Co-hosted by the President’s Office and Dickinson’s Center for Civic Learning and Action (CCLA), the six-session workshop series invites community members—students, faculty, staff, and local residents—to engage directly with federal judges and lawyers in interactive conversations regarding the rule of law, the court system, and the U.S. Constitution.
Other panelists included United States Magistrate Judge Hon. Sean A. Camoni, Craig R. Shagin of The Shagin Law Group, and Widener University Commonwealth Law School Professor Jill E. Family.
Professor Shoba Sivaprasad Wadhia is a nationally respected immigration scholar. She joined Penn State Dickinson Law as a Clinical Professor of Law in 2008 and was named Samuel Weiss Faculty Scholar in 2013. Professor Wadhia’s scholarship has focused on the role of prosecutorial discretion in immigration law and policy and the intersection of immigration, race, and national security.
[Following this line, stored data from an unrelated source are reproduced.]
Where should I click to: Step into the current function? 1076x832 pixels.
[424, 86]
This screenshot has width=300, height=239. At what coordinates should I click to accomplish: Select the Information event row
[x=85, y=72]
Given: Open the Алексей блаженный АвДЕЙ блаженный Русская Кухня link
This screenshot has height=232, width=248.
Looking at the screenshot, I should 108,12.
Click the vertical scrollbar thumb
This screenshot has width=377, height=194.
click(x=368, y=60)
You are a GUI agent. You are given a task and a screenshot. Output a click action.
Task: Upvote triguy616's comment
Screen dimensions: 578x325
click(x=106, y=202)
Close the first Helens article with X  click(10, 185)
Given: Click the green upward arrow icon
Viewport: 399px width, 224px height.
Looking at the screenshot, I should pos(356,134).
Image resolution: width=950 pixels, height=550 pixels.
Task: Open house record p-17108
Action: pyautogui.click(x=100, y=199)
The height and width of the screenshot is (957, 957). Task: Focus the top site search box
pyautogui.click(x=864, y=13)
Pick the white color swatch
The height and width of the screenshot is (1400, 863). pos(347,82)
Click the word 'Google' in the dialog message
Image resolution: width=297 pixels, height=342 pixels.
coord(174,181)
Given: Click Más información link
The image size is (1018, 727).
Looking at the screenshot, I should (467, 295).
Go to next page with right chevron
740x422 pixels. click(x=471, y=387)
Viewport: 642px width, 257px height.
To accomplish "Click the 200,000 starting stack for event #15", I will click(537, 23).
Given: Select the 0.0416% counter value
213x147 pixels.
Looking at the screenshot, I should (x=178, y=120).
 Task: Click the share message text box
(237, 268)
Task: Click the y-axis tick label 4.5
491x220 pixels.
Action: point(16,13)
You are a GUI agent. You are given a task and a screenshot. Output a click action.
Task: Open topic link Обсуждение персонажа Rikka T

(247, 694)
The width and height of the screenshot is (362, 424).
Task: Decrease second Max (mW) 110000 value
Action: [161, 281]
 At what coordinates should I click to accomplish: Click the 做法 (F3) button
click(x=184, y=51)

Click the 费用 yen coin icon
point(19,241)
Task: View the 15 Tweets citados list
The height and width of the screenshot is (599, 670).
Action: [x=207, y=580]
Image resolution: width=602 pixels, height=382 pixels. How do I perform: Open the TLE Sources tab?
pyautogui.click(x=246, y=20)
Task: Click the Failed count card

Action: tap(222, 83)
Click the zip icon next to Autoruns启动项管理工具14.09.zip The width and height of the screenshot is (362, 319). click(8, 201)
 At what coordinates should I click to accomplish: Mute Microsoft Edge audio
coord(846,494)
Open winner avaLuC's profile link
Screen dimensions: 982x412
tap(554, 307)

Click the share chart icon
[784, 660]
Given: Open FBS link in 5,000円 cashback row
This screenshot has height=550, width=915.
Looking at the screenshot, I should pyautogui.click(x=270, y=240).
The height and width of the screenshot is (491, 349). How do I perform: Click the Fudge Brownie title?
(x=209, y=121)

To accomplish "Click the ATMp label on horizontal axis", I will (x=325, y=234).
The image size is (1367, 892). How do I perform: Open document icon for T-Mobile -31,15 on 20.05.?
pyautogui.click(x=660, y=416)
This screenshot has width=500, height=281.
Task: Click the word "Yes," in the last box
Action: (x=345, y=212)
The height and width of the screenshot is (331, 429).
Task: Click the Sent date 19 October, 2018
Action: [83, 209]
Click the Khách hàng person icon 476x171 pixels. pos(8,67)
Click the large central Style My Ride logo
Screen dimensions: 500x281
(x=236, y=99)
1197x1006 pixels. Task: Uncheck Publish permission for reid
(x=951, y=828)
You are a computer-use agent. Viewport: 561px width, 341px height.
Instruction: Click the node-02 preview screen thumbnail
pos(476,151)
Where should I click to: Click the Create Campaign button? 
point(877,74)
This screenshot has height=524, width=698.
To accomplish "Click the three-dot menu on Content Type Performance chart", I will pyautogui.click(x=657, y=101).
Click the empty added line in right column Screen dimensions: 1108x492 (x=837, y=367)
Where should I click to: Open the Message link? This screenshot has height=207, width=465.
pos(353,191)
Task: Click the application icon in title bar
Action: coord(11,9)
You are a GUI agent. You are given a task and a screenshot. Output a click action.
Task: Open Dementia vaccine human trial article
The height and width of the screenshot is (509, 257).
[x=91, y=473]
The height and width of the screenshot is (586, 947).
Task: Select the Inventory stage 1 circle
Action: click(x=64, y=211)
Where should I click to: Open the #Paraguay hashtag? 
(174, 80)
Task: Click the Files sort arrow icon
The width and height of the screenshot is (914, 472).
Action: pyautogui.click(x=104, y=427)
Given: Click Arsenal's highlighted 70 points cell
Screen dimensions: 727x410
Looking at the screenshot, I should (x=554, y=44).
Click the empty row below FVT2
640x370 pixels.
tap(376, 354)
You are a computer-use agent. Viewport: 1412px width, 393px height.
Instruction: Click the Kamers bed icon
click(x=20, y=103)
Her work has been widely cited in law reviews and federal courts, including the Fourth, Fifth, Seventh, and Ninth Circuit Courts of Appeals.
Professor Wadhia has published in Duke Law Journal, Emory Law Journal, Texas Law Review, Washington and Lee Law Review, Harvard Latino Law Review, Administrative Law Review, Howard Law Journal, Georgetown Immigration Law Journal, University of Colorado Law Review, Cambridge University Press, and Columbia Journal of Race and Law, among others. She is the author of two immigration books by New York University Press. Her current scholarly projects include co-editing the industry-leading treatise on immigration law and procedure (LexisNexis), a textbook on Immigration & Nationality Law (Carolina Academic Press, 2026), an article examining the impact of Loper Bright on immigration cases (Loyola Law Review, 2026), and a book that brings together immigration law, history and memoir (NYU Press, 2027).
Professor Wadhia has taught law courses in immigration since 2005 and received the Elmer Fried Excellence in Teaching Award from the American Immigration Lawyers Association in 2019. She founded the Center for Immigrants’ Rights Clinic (CIRC) at Penn State Dickinson Law in 2008. Since then, she has provided clinical training in community outreach and education, pro bono legal support, and policy work to hundreds of students, many of whom practice immigration law across the United States. From 2023– 2024, Professor Wadhia served in a presidential appointment as Officer for Civil Rights and Civil Liberties at the U.S. Department of Homeland Security, where she received the DHS Outstanding Service Medal at the end of her tenure.